## Action item
Whenever a line below holds the word "field", copy that line.

## Dataset records
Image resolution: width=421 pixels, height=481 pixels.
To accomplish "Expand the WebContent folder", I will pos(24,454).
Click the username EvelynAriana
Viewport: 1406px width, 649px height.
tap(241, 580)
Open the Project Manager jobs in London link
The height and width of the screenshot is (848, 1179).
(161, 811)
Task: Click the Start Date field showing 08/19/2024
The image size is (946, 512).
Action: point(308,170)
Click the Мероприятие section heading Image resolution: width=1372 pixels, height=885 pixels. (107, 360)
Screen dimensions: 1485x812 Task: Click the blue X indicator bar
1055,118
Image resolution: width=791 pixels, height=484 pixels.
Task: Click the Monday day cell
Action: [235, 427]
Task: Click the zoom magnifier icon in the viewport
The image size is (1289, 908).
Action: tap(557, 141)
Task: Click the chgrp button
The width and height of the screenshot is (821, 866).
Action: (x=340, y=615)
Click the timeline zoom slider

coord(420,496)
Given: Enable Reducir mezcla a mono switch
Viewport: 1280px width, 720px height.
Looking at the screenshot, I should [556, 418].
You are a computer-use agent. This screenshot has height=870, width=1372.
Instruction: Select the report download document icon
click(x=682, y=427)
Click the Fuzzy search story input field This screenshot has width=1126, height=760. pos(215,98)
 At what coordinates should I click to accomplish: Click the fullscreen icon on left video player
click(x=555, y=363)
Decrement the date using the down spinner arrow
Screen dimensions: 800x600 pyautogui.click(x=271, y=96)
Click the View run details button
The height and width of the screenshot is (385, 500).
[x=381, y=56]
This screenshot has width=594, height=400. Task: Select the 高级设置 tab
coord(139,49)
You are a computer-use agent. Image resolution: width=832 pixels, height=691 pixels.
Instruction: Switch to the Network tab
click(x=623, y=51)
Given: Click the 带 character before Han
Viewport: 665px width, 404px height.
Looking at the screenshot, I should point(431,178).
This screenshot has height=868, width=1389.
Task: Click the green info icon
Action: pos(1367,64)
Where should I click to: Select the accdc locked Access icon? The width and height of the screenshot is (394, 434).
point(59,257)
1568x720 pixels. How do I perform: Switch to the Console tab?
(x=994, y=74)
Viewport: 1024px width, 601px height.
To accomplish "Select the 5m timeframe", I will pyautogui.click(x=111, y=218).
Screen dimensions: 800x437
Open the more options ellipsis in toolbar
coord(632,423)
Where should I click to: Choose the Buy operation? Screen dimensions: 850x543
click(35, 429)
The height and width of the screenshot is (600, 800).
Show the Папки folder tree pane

## Answer space
Task: Click the Start Date field showing 08/19/2024
Click the Fuzzy search story input field This screenshot has width=1126, height=760. pos(215,98)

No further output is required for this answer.